So wie in diesem Jahr der September nach der letzten August-Stunde umgehend den großen Schalter von sommerlich mild auf herbstlich kühl umlegte, macht nun auch der Oktober Ernst, punktgenau und ab dem ersten Tag. Verwöhnte der letzte Septembertag noch wohlig-versöhnlich mit sanfter Wärme und Potential für freie Schultern, riss ihm der Oktober den bunten Altweibersommerfummel vom Leibe und ließ ihn direkt im nächsten tiefen Brunnen verschwinden, mit grauem und direktem Blick.

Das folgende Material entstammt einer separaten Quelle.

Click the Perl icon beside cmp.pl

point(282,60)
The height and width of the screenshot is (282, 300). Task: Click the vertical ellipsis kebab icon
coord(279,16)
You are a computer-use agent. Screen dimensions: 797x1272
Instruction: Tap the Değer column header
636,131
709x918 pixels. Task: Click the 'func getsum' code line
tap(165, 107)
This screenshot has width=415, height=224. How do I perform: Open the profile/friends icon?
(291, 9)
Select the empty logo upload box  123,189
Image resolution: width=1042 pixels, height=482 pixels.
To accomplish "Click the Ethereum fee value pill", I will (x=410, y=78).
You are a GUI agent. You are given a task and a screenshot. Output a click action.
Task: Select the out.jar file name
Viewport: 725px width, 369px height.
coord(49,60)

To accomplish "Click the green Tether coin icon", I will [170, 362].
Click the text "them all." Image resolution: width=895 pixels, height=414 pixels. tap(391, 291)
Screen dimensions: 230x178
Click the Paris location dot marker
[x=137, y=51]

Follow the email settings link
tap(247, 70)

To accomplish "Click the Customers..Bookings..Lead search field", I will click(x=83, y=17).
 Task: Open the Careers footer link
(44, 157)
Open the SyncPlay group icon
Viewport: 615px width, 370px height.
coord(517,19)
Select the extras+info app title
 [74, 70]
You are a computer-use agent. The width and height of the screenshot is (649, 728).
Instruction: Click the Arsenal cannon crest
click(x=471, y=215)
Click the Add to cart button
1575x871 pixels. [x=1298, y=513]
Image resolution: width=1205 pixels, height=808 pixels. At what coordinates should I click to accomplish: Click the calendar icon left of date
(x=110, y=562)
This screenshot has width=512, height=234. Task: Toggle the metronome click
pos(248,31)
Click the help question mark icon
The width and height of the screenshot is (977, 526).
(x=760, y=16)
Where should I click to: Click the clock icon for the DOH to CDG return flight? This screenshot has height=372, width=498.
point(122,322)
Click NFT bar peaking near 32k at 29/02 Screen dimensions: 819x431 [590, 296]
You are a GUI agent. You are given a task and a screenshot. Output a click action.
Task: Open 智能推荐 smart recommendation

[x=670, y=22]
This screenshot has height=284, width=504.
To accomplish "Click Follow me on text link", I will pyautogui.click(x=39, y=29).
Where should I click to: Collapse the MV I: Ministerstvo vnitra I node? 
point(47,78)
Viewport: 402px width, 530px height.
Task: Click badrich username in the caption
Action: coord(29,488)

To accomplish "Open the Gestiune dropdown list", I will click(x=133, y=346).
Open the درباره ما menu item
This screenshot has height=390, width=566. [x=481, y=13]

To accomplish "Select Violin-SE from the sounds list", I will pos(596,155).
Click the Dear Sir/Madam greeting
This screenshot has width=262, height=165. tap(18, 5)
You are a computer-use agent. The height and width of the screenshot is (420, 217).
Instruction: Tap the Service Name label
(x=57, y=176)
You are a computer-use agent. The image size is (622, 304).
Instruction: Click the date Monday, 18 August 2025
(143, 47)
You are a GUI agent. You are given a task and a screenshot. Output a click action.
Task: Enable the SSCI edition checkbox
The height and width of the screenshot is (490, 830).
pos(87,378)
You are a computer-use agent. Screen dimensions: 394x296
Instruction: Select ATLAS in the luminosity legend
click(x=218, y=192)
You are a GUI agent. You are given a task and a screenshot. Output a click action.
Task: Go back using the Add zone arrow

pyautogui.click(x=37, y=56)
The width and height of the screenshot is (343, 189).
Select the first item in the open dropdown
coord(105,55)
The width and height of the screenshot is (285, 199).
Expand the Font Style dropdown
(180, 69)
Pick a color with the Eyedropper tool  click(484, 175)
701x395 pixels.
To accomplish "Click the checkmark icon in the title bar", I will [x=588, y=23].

Wald im mittleren Gamengrund

Als wenn das noch nicht reichen würde, baute sich zwei Tage später ein Sturmtief auf, das von Tag zu Tag mehr mit seinen Bizepsen rollte und sich weitere zwei Tage später mit aggressiver Wucht entlud, bevorzugt über Norddeutschland. In nur zwei Stunden wurde in Brandenburg und Berlin so viel Lebend-Holz zerlegt, wie es nur ein Sturm bewirken kann, der viel zu zeitig kommt und alle Kronen noch belaubt erwischt, mit voller Angriffsfläche. Mehrere Menschen überlebten dieses schwere Sturmereignis nicht, zumeist aufgrund stürzender Bäume.

Der Name des Vandalen musste mit dem Buchstaben X beginnen, gemäß der alphabetisch durchlaufenden Namensvergabe. Da beim X nur eine bestimmte Auswahl an halbwegs glaubhaften Namen verfügbar ist, wurde es wieder eine Variante von Xaver, diesmal Xavier. Nicht der erste Xavier in diesem Jahr, doch leider folgenreich und unvergesslich wie einst Kyrill.

Freigeräumter Weg nach den Sturmtagen, bei Eichenbrandt

Tage später ist es beim Bewegen in der Stadt und auf dem Land gleichermaßen kaum zu fassen, was die Naturgewalt alles verursachte und was die Feuerwehren und sonstigen Helfer in dieser kurzen Zeit geleistet haben. Eine Zeit, in der die Zahl der Einsätze in den vierstelligen Bereich ging und es fast unmöglich gewesen sein muss, Prioritäten zu vergeben, weil ja irgendwie alles ineinander verzahnt ist.

Im Umland gibt es nach fast einer Woche noch immer Probleme auf den Straßen, und an fast allen Fahrbahnrändern zeugen liegende Laubbäume mit aufgeworfenen Wurzelballen von der Wucht des Sturmes.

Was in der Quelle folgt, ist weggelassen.